[YOUR INSTRUCTIONS]
Write out the data again in full, keeping every character the same.

[DATA]
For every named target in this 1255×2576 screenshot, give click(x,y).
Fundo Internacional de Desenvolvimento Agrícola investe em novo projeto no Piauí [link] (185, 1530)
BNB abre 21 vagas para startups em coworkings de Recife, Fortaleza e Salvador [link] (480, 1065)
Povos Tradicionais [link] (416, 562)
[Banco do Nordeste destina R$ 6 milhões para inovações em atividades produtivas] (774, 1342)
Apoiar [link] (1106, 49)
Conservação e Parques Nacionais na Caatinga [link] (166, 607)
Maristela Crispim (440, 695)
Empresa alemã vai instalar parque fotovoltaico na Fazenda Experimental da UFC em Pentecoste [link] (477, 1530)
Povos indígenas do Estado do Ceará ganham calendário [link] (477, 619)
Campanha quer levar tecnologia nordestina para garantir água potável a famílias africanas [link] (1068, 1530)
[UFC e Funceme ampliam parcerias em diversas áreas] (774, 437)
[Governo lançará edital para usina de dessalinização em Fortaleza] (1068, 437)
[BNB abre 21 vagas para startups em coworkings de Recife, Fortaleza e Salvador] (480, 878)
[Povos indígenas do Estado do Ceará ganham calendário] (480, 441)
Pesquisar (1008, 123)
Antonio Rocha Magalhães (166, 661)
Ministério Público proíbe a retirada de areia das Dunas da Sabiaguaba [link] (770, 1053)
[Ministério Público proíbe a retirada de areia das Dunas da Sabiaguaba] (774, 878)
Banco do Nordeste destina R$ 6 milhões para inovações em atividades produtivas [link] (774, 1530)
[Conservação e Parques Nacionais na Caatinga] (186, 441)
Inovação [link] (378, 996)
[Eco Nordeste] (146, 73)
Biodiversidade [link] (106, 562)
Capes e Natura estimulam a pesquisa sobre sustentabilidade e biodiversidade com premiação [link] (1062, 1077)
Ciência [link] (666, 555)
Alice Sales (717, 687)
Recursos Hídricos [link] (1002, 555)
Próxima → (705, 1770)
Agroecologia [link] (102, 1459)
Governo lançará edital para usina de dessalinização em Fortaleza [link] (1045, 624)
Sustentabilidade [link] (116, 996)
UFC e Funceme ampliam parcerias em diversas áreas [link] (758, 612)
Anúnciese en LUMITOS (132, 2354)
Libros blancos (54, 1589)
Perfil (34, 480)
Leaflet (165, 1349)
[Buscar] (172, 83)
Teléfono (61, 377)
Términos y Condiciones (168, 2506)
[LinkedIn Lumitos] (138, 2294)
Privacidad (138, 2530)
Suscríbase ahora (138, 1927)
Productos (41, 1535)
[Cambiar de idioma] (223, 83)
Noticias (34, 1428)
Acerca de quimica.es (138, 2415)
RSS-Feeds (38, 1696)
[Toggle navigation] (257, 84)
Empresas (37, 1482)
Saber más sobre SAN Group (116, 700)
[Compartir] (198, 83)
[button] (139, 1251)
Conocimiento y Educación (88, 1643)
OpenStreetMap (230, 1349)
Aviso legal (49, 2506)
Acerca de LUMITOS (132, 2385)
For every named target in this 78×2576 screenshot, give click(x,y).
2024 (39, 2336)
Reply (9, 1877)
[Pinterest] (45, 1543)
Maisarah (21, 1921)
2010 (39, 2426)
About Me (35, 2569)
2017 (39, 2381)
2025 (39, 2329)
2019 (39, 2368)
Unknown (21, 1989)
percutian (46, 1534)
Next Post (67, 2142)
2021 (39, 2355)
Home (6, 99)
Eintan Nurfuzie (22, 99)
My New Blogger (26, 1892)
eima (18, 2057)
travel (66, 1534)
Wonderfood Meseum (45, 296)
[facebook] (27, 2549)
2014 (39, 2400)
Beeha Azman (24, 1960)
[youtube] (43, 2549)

[EXERCISE OUTPUT]
For every named target in this 1255×2576 screenshot, give click(x,y).
Fundo Internacional de Desenvolvimento Agrícola investe em novo projeto no Piauí [link] (185, 1530)
BNB abre 21 vagas para startups em coworkings de Recife, Fortaleza e Salvador [link] (480, 1065)
Povos Tradicionais [link] (416, 562)
[Banco do Nordeste destina R$ 6 milhões para inovações em atividades produtivas] (774, 1342)
Apoiar [link] (1106, 49)
Conservação e Parques Nacionais na Caatinga [link] (166, 607)
Maristela Crispim (440, 695)
Empresa alemã vai instalar parque fotovoltaico na Fazenda Experimental da UFC em Pentecoste [link] (477, 1530)
Povos indígenas do Estado do Ceará ganham calendário [link] (477, 619)
Campanha quer levar tecnologia nordestina para garantir água potável a famílias africanas [link] (1068, 1530)
[UFC e Funceme ampliam parcerias em diversas áreas] (774, 437)
[Governo lançará edital para usina de dessalinização em Fortaleza] (1068, 437)
[BNB abre 21 vagas para startups em coworkings de Recife, Fortaleza e Salvador] (480, 878)
[Povos indígenas do Estado do Ceará ganham calendário] (480, 441)
Pesquisar (1008, 123)
Antonio Rocha Magalhães (166, 661)
Ministério Público proíbe a retirada de areia das Dunas da Sabiaguaba [link] (770, 1053)
[Ministério Público proíbe a retirada de areia das Dunas da Sabiaguaba] (774, 878)
Banco do Nordeste destina R$ 6 milhões para inovações em atividades produtivas [link] (774, 1530)
[Conservação e Parques Nacionais na Caatinga] (186, 441)
Inovação [link] (378, 996)
[Eco Nordeste] (146, 73)
Biodiversidade [link] (106, 562)
Capes e Natura estimulam a pesquisa sobre sustentabilidade e biodiversidade com premiação [link] (1062, 1077)
Ciência [link] (666, 555)
Alice Sales (717, 687)
Recursos Hídricos [link] (1002, 555)
Próxima → (705, 1770)
Agroecologia [link] (102, 1459)
Governo lançará edital para usina de dessalinização em Fortaleza [link] (1045, 624)
Sustentabilidade [link] (116, 996)
UFC e Funceme ampliam parcerias em diversas áreas [link] (758, 612)
Anúnciese en LUMITOS (132, 2354)
Libros blancos (54, 1589)
Perfil (34, 480)
Leaflet (165, 1349)
[Buscar] (172, 83)
Teléfono (61, 377)
Términos y Condiciones (168, 2506)
[LinkedIn Lumitos] (138, 2294)
Privacidad (138, 2530)
Suscríbase ahora (138, 1927)
Productos (41, 1535)
[Cambiar de idioma] (223, 83)
Noticias (34, 1428)
Acerca de quimica.es (138, 2415)
RSS-Feeds (38, 1696)
[Toggle navigation] (257, 84)
Empresas (37, 1482)
Saber más sobre SAN Group (116, 700)
[Compartir] (198, 83)
[button] (139, 1251)
Conocimiento y Educación (88, 1643)
OpenStreetMap (230, 1349)
Aviso legal (49, 2506)
Acerca de LUMITOS (132, 2385)
For every named target in this 78×2576 screenshot, give click(x,y).
2024 (39, 2336)
Reply (9, 1877)
[Pinterest] (45, 1543)
Maisarah (21, 1921)
2010 (39, 2426)
About Me (35, 2569)
2017 (39, 2381)
2025 (39, 2329)
2019 (39, 2368)
Unknown (21, 1989)
percutian (46, 1534)
Next Post (67, 2142)
2021 (39, 2355)
Home (6, 99)
Eintan Nurfuzie (22, 99)
My New Blogger (26, 1892)
eima (18, 2057)
travel (66, 1534)
Wonderfood Meseum (45, 296)
[facebook] (27, 2549)
2014 (39, 2400)
Beeha Azman (24, 1960)
[youtube] (43, 2549)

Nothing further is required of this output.